25/11/2015 07:54 AST

East Asian and Gulf Cooperation Council (GCC) nations will reach combined Islamic finance assets of $770bn by 2018, up from $391.2bn in 2013, mainly driven by Islamic countries in Southeast Asia and continued expansion of the sector into non-Muslim jurisdictions. This will be more than a quarter of estimated global assets of over $3tn by 2018, according to the newly released report “Asia: Future Prospects of Islamic Finance” by Kuala Lumpur-based Malaysia International Financial Centre.

“There are robust growth prospects, unique demographics, strong political support and a large investor base that support the expansion of Islamic finance in Asia. The region’s efforts towards greater integration, including financial integration, provide a solid growth for a strong Islamic financial industry and provide confidence to tout Asia as the future leader for Islamic finance,” the report reads.

By geographical dispersion, expansion has been concentrated in GCC countries and especially Southeast Asia. Discussion on Asia’s growth prospects is fairly entrenched around Southeast Asian Muslim-majority countries such as Malaysia, Indonesia and Brunei with strong growth potential. In Malaysia alone Islamic finance assets are forecast to account for 40% of the banking sector by 2020 while Indonesia, with about 250mn people, is likely to be the next major market for Islamic financing, with its young Islamic banking sector forecast to grow fivefold from 2011 to 2015. Moving to Brunei, the sultanate’s early entry into the Islamic financial services market has provided it with strong foundation to develop the industry and carving out a niche for itself as an international Islamic banking centre.

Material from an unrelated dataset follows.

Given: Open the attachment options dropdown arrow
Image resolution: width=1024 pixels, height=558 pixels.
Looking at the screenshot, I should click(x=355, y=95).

Recent regulatory efforts were also a positive sign, the report finds, citing enactment of the Islamic Financial Services Act 2013 in Malaysia which went into effect in June 2014 and aims to strengthen the development of Shariah matters in the industry.

In Indonesia, the financial services authority Otoritas Jasa Keuangan (OJK) announced in August 2014 that it was working on a five-year blueprint to develop Islamic finance. The region’s demand for infrastructure investment of about $60bn a year until 2022 is another driver for Islamic finance, especially for more sukuk issuances by sovereign and government-related entities. Malaysia already contributes two-thirds of the global Islamic debt market, while Indonesia has created a milestone on every global issuance, such as launching an inaugural Wakalah-structure sukuk in 2014 and issuing the largest ever single-tranche US dollar-denominated sukuk in May 2015.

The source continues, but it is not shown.